Berenice Abbott
Born 1898, Springfield, Ohio
Died 1991, Monson, Maine
1917-1918 Ohio State University
Selected museum exhibitions: Fundación MAPFRE, Barcelona (2019); Martin-Gropius-Bau, Berlin (2016); Jeu de Paume, Paris (2012); National Museum of Women in the Arts, Washington, D.C. (1998); International Center for Photography, New York (1981, 1989, 1995); Dallas Museum of Art (1992); National Museum of American Art, Washington, D.C. (1982); Museum of Modern Art (1970); New School for Social Research (1959); San Francisco Museum of Modern Art (1953); Cooper Union, New York (1940); Museum of the City of New York (1934, 1937)
Selected honors: Legion of Arts and Letters, France (1988); International ERICE Prize for Photography (1987); Honorary Doctorate, Bowdoin College (1982); Honorary Doctorate, Smith College (1973); Honorary Doctorate, University of Maine (1971)
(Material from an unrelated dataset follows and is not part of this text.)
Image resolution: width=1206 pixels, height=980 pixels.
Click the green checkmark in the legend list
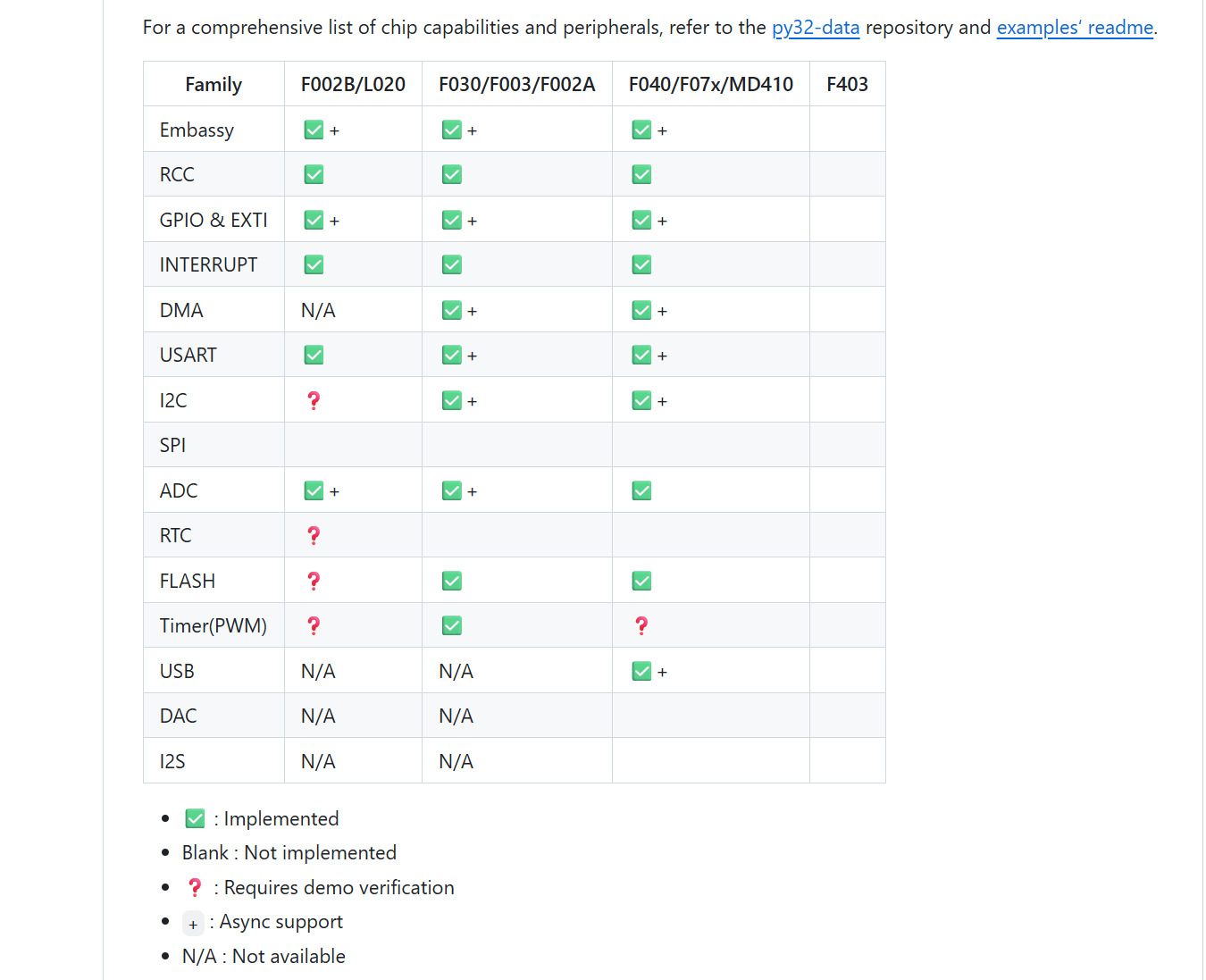coord(195,818)
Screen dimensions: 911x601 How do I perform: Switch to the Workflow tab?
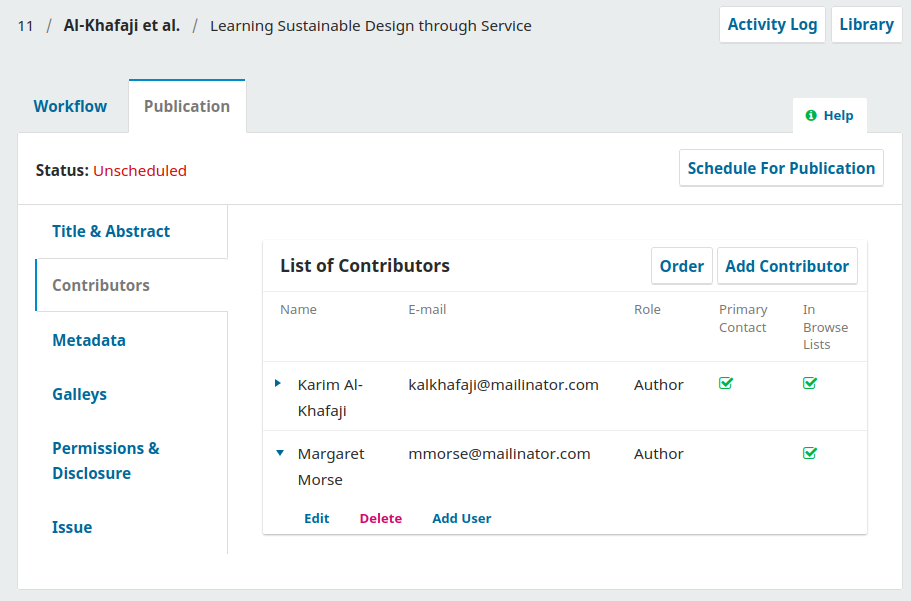coord(70,106)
Selected public collections: Cleveland Museum of Art; Jewish Museum, New York; Minneapolis Institute of Art; Museum of the City of New York; New York Public Library; Phillips Collection, Washington, D.C.; Smithsonian American Art Museum, Washington, D.C.
A central figure in American photography, Berenice Abbott moved to Paris in 1921, working in Man Ray’s studio and championing the work of Eugène Atget. Returning to the United States in 1929, her incisive portraits and the urban views published in Changing New York, 1939, earned her considerable renown. With its mixture of modernist commercial architecture, signage, and decoration, Abbott’s American Shops, Lodi, New Jersey, 1954, documents the inventiveness of the car-centered culture then emerging in the postwar United States. Public institutions with this photograph in their collections include the Dallas Museum of Art, J. Paul Getty Museum, and the Minneapolis Institute of Art.